Testo di partenza |
È passato un anno da quando il giornalista Carlo Gaeta ha raccontato da un letto di ospedale la prima ondata dell’epidemia Covid in Lombardia, in Italia, nel mondo. Un anno dopo racconta: «Di gesti di umanità, in quelle settimane, ne ricordo tanti»
Carlo Gaeta
Carlo Gaeta Fabrizio Radaelli

«Sono tornato a casa contento, perché quello che ho ricevuto in quei giorni è stato il regalo più bello di tutta la mia vita». Parola del giornalista Carlo Gaeta, 63 anni da compiere in questo 2021, a pochi giorni da quel 20 aprile che, l’anno scorso, con le dimissioni dall’ospedale, ha segnato il suo graduale ritorno alla normalità dopo le settimane in cui ha combattuto contro Covid-19.

Quando si accorge che le cose non girano per il verso giusto?

Inizio a stare male il 5 marzo: ero a cena con mia figlia. Non mi reggo in piedi, mi sento svenire. Torno subito a casa mia, a Barzago, e lì dentro mi blindo. In attesa che qualcuno venga a prendersi cura di me. Agli inizi di marzo è ancora tutto molto poco chiaro. Resto a casa otto giorni: ho la febbre, sono affaticato. Perdo completamente il gusto: sento solo quello delle arance. È anche grazie all’insistenza di mia sorella che, finalmente, la sera del 13 vengono a prendermi: la saturazione è bassa, mi attaccano l’ossigeno, mi ricoverano all’ospedale Sacra Famiglia Fatebenefratelli di Erba. Lì la situazione era caotica: come dappertutto, di Covid-19 si era appena iniziato a parlare. Devo all’intuizione di una giovane dottoressa l’avermi fatto indossare da subito il casco C-Pap, evitando così che venissi intubato. Resto lì quattro giorni e mezzo. Ossigeno a manetta, labbra spaccate, occhi fuori dalle orbite. Ma sono sempre lucido.

E poi?

Informazioni mostrate |
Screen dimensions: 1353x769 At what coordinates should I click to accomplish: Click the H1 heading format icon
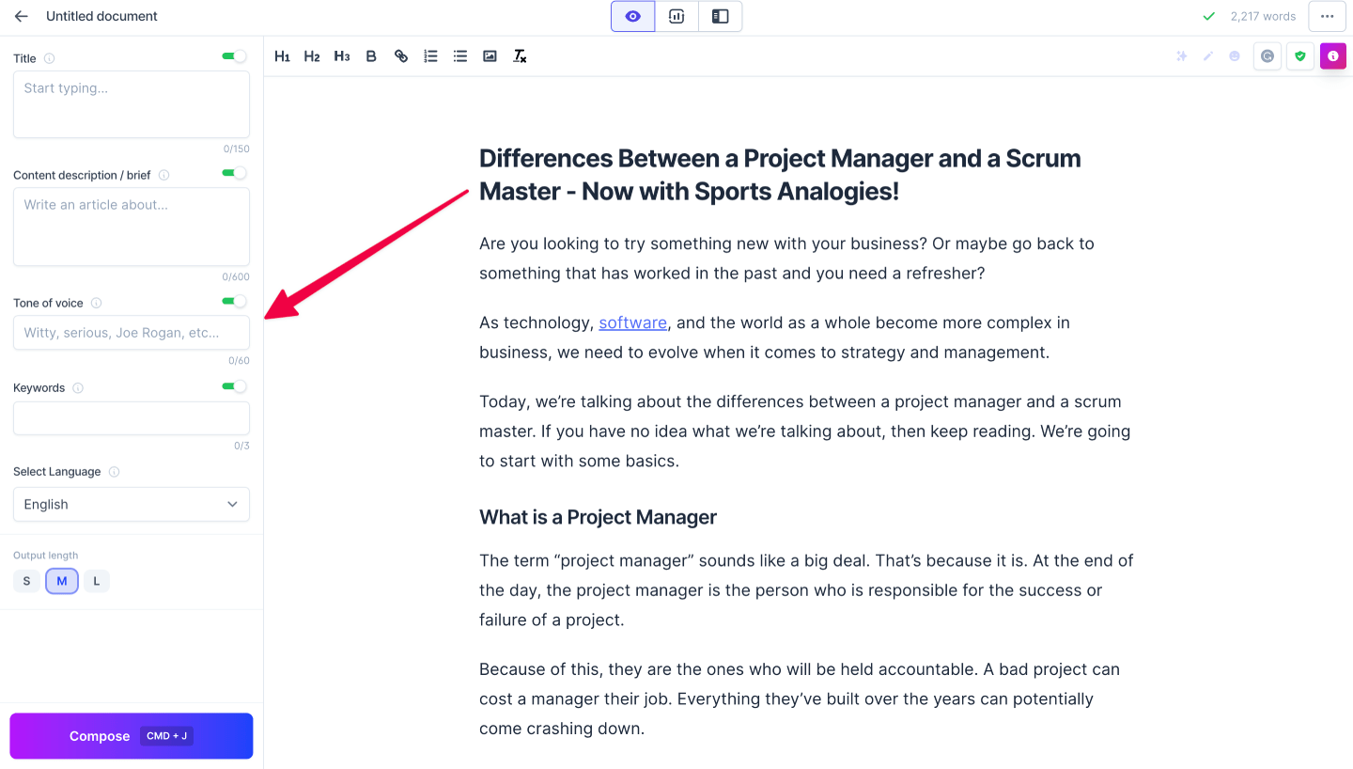[282, 56]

Obiettivo del compito | Secondo il testo di partenza, in quale ospedale viene ricoverato Carlo Gaeta?

Risposta | Nell'ospedale Sacra Famiglia Fatebenefratelli di Erba.